# Start of Records provided

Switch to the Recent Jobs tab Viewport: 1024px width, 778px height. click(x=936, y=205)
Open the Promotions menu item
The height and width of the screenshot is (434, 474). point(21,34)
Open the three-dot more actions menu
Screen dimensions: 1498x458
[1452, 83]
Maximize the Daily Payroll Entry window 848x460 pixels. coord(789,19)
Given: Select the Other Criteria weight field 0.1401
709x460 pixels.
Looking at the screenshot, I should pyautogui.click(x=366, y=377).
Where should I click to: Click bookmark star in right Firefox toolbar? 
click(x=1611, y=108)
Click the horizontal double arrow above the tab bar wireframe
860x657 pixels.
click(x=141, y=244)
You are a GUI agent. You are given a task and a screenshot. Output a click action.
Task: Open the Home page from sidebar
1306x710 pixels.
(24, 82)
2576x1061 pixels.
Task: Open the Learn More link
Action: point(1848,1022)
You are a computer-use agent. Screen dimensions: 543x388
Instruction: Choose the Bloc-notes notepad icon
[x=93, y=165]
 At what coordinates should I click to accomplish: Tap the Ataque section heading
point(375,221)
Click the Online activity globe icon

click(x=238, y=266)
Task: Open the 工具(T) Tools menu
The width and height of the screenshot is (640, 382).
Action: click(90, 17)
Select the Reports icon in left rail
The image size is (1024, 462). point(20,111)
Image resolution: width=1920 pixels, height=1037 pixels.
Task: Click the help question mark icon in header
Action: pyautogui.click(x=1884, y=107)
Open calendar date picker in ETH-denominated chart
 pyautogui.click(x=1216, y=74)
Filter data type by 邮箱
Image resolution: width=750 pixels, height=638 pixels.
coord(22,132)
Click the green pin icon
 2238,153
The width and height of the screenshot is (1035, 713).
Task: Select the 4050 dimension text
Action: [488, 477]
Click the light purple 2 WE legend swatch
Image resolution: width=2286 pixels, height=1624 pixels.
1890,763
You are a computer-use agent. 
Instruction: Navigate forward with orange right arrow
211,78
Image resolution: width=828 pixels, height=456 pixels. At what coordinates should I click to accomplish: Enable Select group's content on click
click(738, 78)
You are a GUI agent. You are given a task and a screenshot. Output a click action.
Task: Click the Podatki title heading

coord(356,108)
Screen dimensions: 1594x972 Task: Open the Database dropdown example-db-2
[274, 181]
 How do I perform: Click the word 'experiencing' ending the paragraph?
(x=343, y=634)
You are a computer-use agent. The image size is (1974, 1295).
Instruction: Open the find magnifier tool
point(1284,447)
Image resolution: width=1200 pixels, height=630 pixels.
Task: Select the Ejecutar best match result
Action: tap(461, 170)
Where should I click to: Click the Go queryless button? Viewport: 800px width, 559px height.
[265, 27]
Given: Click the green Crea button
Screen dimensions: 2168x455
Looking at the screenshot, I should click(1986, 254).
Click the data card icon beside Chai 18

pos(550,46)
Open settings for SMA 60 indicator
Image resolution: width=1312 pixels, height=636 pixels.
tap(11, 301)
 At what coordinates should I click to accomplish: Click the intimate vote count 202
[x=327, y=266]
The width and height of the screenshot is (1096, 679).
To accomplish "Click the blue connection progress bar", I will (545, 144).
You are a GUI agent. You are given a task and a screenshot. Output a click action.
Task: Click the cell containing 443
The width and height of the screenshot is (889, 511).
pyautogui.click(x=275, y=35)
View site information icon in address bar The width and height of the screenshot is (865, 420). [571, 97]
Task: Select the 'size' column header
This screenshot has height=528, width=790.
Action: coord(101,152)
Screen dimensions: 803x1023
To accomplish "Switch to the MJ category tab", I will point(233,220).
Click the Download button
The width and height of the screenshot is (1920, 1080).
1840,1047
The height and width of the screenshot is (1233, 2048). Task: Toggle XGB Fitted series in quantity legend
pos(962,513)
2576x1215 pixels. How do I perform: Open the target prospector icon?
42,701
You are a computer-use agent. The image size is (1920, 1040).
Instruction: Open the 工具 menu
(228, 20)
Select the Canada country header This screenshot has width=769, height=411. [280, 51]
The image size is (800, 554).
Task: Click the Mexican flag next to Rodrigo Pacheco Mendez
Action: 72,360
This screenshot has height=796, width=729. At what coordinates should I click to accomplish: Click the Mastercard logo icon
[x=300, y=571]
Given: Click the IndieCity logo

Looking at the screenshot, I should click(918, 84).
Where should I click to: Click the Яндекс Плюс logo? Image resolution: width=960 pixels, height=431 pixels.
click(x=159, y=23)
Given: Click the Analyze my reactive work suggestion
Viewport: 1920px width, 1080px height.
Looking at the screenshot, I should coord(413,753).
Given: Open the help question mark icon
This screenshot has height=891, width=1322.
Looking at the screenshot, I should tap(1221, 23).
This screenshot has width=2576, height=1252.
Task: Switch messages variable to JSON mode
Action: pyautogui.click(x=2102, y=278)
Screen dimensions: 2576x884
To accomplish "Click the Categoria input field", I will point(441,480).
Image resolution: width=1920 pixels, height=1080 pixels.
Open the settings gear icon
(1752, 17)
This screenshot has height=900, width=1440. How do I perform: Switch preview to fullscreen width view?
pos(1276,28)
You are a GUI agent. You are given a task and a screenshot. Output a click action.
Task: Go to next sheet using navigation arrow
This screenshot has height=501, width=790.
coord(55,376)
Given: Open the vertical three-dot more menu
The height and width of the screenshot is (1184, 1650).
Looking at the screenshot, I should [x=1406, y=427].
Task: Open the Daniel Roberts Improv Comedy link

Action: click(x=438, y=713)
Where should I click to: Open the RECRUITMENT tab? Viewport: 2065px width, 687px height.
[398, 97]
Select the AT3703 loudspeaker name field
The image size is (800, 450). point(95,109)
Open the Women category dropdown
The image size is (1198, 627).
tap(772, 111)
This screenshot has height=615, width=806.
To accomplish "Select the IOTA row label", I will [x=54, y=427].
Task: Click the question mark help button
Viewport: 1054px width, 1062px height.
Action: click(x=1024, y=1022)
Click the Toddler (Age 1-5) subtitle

# End of Records provided

[What you need to do] Output every line of the records above as a Markdown table with two columns, No. and Text. Put each line's number under No. and the line itself under Text, and leave out any blank lines.

[Complete answer]
| No. | Text |
|---|---|
| 1 | Switch to the Recent Jobs tab Viewport: 1024px width, 778px height. click(x=936, y=205) |
| 2 | Open the Promotions menu item |
| 3 | The height and width of the screenshot is (434, 474). point(21,34) |
| 4 | Open the three-dot more actions menu |
| 5 | Screen dimensions: 1498x458 |
| 6 | [1452, 83] |
| 7 | Maximize the Daily Payroll Entry window 848x460 pixels. coord(789,19) |
| 8 | Given: Select the Other Criteria weight field 0.1401 |
| 9 | 709x460 pixels. |
| 10 | Looking at the screenshot, I should pyautogui.click(x=366, y=377). |
| 11 | Where should I click to: Click bookmark star in right Firefox toolbar?  |
| 12 | click(x=1611, y=108) |
| 13 | Click the horizontal double arrow above the tab bar wireframe |
| 14 | 860x657 pixels. |
| 15 | click(x=141, y=244) |
| 16 | You are a GUI agent. You are given a task and a screenshot. Output a click action. |
| 17 | Task: Open the Home page from sidebar |
| 18 | 1306x710 pixels. |
| 19 | (24, 82) |
| 20 | 2576x1061 pixels. |
| 21 | Task: Open the Learn More link |
| 22 | Action: point(1848,1022) |
| 23 | You are a computer-use agent. Screen dimensions: 543x388 |
| 24 | Instruction: Choose the Bloc-notes notepad icon |
| 25 | [x=93, y=165] |
| 26 |  At what coordinates should I click to accomplish: Tap the Ataque section heading |
| 27 | point(375,221) |
| 28 | Click the Online activity globe icon |
| 29 | click(x=238, y=266) |
| 30 | Task: Open the 工具(T) Tools menu |
| 31 | The width and height of the screenshot is (640, 382). |
| 32 | Action: click(90, 17) |
| 33 | Select the Reports icon in left rail |
| 34 | The image size is (1024, 462). point(20,111) |
| 35 | Image resolution: width=1920 pixels, height=1037 pixels. |
| 36 | Task: Click the help question mark icon in header |
| 37 | Action: pyautogui.click(x=1884, y=107) |
| 38 | Open calendar date picker in ETH-denominated chart |
| 39 |  pyautogui.click(x=1216, y=74) |
| 40 | Filter data type by 邮箱 |
| 41 | Image resolution: width=750 pixels, height=638 pixels. |
| 42 | coord(22,132) |
| 43 | Click the green pin icon |
| 44 |  2238,153 |
| 45 | The width and height of the screenshot is (1035, 713). |
| 46 | Task: Select the 4050 dimension text |
| 47 | Action: [488, 477] |
| 48 | Click the light purple 2 WE legend swatch |
| 49 | Image resolution: width=2286 pixels, height=1624 pixels. |
| 50 | 1890,763 |
| 51 | You are a computer-use agent.  |
| 52 | Instruction: Navigate forward with orange right arrow |
| 53 | 211,78 |
| 54 | Image resolution: width=828 pixels, height=456 pixels. At what coordinates should I click to accomplish: Enable Select group's content on click |
| 55 | click(738, 78) |
| 56 | You are a GUI agent. You are given a task and a screenshot. Output a click action. |
| 57 | Task: Click the Podatki title heading |
| 58 | coord(356,108) |
| 59 | Screen dimensions: 1594x972 Task: Open the Database dropdown example-db-2 |
| 60 | [274, 181] |
| 61 |  How do I perform: Click the word 'experiencing' ending the paragraph? |
| 62 | (x=343, y=634) |
| 63 | You are a computer-use agent. The image size is (1974, 1295). |
| 64 | Instruction: Open the find magnifier tool |
| 65 | point(1284,447) |
| 66 | Image resolution: width=1200 pixels, height=630 pixels. |
| 67 | Task: Select the Ejecutar best match result |
| 68 | Action: tap(461, 170) |
| 69 | Where should I click to: Click the Go queryless button? Viewport: 800px width, 559px height. |
| 70 | [265, 27] |
| 71 | Given: Click the green Crea button |
| 72 | Screen dimensions: 2168x455 |
| 73 | Looking at the screenshot, I should click(1986, 254). |
| 74 | Click the data card icon beside Chai 18 |
| 75 | pos(550,46) |
| 76 | Open settings for SMA 60 indicator |
| 77 | Image resolution: width=1312 pixels, height=636 pixels. |
| 78 | tap(11, 301) |
| 79 |  At what coordinates should I click to accomplish: Click the intimate vote count 202 |
| 80 | [x=327, y=266] |
| 81 | The width and height of the screenshot is (1096, 679). |
| 82 | To accomplish "Click the blue connection progress bar", I will (545, 144). |
| 83 | You are a GUI agent. You are given a task and a screenshot. Output a click action. |
| 84 | Task: Click the cell containing 443 |
| 85 | The width and height of the screenshot is (889, 511). |
| 86 | pyautogui.click(x=275, y=35) |
| 87 | View site information icon in address bar The width and height of the screenshot is (865, 420). [571, 97] |
| 88 | Task: Select the 'size' column header |
| 89 | This screenshot has height=528, width=790. |
| 90 | Action: coord(101,152) |
| 91 | Screen dimensions: 803x1023 |
| 92 | To accomplish "Switch to the MJ category tab", I will point(233,220). |
| 93 | Click the Download button |
| 94 | The width and height of the screenshot is (1920, 1080). |
| 95 | 1840,1047 |
| 96 | The height and width of the screenshot is (1233, 2048). Task: Toggle XGB Fitted series in quantity legend |
| 97 | pos(962,513) |
| 98 | 2576x1215 pixels. How do I perform: Open the target prospector icon? |
| 99 | 42,701 |
| 100 | You are a computer-use agent. The image size is (1920, 1040). |
| 101 | Instruction: Open the 工具 menu |
| 102 | (228, 20) |
| 103 | Select the Canada country header This screenshot has width=769, height=411. [280, 51] |
| 104 | The image size is (800, 554). |
| 105 | Task: Click the Mexican flag next to Rodrigo Pacheco Mendez |
| 106 | Action: 72,360 |
| 107 | This screenshot has height=796, width=729. At what coordinates should I click to accomplish: Click the Mastercard logo icon |
| 108 | [x=300, y=571] |
| 109 | Given: Click the IndieCity logo |
| 110 | Looking at the screenshot, I should click(918, 84). |
| 111 | Where should I click to: Click the Яндекс Плюс logo? Image resolution: width=960 pixels, height=431 pixels. |
| 112 | click(x=159, y=23) |
| 113 | Given: Click the Analyze my reactive work suggestion |
| 114 | Viewport: 1920px width, 1080px height. |
| 115 | Looking at the screenshot, I should coord(413,753). |
| 116 | Given: Open the help question mark icon |
| 117 | This screenshot has height=891, width=1322. |
| 118 | Looking at the screenshot, I should tap(1221, 23). |
| 119 | This screenshot has width=2576, height=1252. |
| 120 | Task: Switch messages variable to JSON mode |
| 121 | Action: pyautogui.click(x=2102, y=278) |
| 122 | Screen dimensions: 2576x884 |
| 123 | To accomplish "Click the Categoria input field", I will point(441,480). |
| 124 | Image resolution: width=1920 pixels, height=1080 pixels. |
| 125 | Open the settings gear icon |
| 126 | (1752, 17) |
| 127 | This screenshot has height=900, width=1440. How do I perform: Switch preview to fullscreen width view? |
| 128 | pos(1276,28) |
| 129 | You are a GUI agent. You are given a task and a screenshot. Output a click action. |
| 130 | Task: Go to next sheet using navigation arrow |
| 131 | This screenshot has height=501, width=790. |
| 132 | coord(55,376) |
| 133 | Given: Open the vertical three-dot more menu |
| 134 | The height and width of the screenshot is (1184, 1650). |
| 135 | Looking at the screenshot, I should [x=1406, y=427]. |
| 136 | Task: Open the Daniel Roberts Improv Comedy link |
| 137 | Action: click(x=438, y=713) |
| 138 | Where should I click to: Open the RECRUITMENT tab? Viewport: 2065px width, 687px height. |
| 139 | [398, 97] |
| 140 | Select the AT3703 loudspeaker name field |
| 141 | The image size is (800, 450). point(95,109) |
| 142 | Open the Women category dropdown |
| 143 | The image size is (1198, 627). |
| 144 | tap(772, 111) |
| 145 | This screenshot has height=615, width=806. |
| 146 | To accomplish "Select the IOTA row label", I will [x=54, y=427]. |
| 147 | Task: Click the question mark help button |
| 148 | Viewport: 1054px width, 1062px height. |
| 149 | Action: click(x=1024, y=1022) |
| 150 | Click the Toddler (Age 1-5) subtitle |